MATERIAL FOR THIS EXERCISE:
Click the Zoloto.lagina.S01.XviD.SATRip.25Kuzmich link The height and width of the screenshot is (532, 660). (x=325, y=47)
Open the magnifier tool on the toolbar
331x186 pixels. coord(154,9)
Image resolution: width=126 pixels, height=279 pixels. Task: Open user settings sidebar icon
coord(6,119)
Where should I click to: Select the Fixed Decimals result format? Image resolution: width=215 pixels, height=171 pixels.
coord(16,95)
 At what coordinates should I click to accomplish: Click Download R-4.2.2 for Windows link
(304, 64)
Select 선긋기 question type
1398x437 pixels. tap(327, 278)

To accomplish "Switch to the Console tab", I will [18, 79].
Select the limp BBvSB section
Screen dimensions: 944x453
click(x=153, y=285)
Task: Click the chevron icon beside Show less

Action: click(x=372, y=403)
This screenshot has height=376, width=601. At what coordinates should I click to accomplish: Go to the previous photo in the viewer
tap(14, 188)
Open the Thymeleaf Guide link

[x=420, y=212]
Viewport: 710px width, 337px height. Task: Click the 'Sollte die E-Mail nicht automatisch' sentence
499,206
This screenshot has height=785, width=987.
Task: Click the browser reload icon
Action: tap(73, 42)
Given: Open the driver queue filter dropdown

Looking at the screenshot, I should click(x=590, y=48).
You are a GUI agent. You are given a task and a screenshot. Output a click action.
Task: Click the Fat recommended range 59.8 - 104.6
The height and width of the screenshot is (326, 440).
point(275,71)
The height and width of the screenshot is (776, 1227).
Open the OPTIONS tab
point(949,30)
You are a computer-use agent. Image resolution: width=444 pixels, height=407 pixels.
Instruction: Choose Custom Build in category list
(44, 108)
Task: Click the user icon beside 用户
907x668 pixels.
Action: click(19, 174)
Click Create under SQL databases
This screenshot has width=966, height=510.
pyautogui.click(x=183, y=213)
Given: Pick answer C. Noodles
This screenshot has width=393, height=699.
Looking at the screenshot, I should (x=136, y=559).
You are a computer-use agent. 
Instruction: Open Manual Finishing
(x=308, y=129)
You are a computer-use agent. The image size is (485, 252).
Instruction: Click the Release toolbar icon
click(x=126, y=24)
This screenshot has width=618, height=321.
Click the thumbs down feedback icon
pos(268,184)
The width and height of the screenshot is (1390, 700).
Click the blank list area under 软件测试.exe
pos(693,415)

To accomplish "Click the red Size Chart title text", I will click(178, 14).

TASK BRIEF: Each line of the listing is to be printed again, unchanged.

EXERCISE SOLUTION:
Click the Zoloto.lagina.S01.XviD.SATRip.25Kuzmich link The height and width of the screenshot is (532, 660). (x=325, y=47)
Open the magnifier tool on the toolbar
331x186 pixels. coord(154,9)
Image resolution: width=126 pixels, height=279 pixels. Task: Open user settings sidebar icon
coord(6,119)
Where should I click to: Select the Fixed Decimals result format? Image resolution: width=215 pixels, height=171 pixels.
coord(16,95)
 At what coordinates should I click to accomplish: Click Download R-4.2.2 for Windows link
(304, 64)
Select 선긋기 question type
1398x437 pixels. tap(327, 278)

To accomplish "Switch to the Console tab", I will [18, 79].
Select the limp BBvSB section
Screen dimensions: 944x453
click(x=153, y=285)
Task: Click the chevron icon beside Show less

Action: click(x=372, y=403)
This screenshot has height=376, width=601. At what coordinates should I click to accomplish: Go to the previous photo in the viewer
tap(14, 188)
Open the Thymeleaf Guide link

[x=420, y=212]
Viewport: 710px width, 337px height. Task: Click the 'Sollte die E-Mail nicht automatisch' sentence
499,206
This screenshot has height=785, width=987.
Task: Click the browser reload icon
Action: tap(73, 42)
Given: Open the driver queue filter dropdown

Looking at the screenshot, I should click(x=590, y=48).
You are a GUI agent. You are given a task and a screenshot. Output a click action.
Task: Click the Fat recommended range 59.8 - 104.6
The height and width of the screenshot is (326, 440).
point(275,71)
The height and width of the screenshot is (776, 1227).
Open the OPTIONS tab
point(949,30)
You are a computer-use agent. Image resolution: width=444 pixels, height=407 pixels.
Instruction: Choose Custom Build in category list
(44, 108)
Task: Click the user icon beside 用户
907x668 pixels.
Action: click(19, 174)
Click Create under SQL databases
This screenshot has width=966, height=510.
pyautogui.click(x=183, y=213)
Given: Pick answer C. Noodles
This screenshot has width=393, height=699.
Looking at the screenshot, I should (x=136, y=559).
You are a computer-use agent. 
Instruction: Open Manual Finishing
(x=308, y=129)
You are a computer-use agent. The image size is (485, 252).
Instruction: Click the Release toolbar icon
click(x=126, y=24)
This screenshot has width=618, height=321.
Click the thumbs down feedback icon
pos(268,184)
The width and height of the screenshot is (1390, 700).
Click the blank list area under 软件测试.exe
pos(693,415)

To accomplish "Click the red Size Chart title text", I will click(178, 14).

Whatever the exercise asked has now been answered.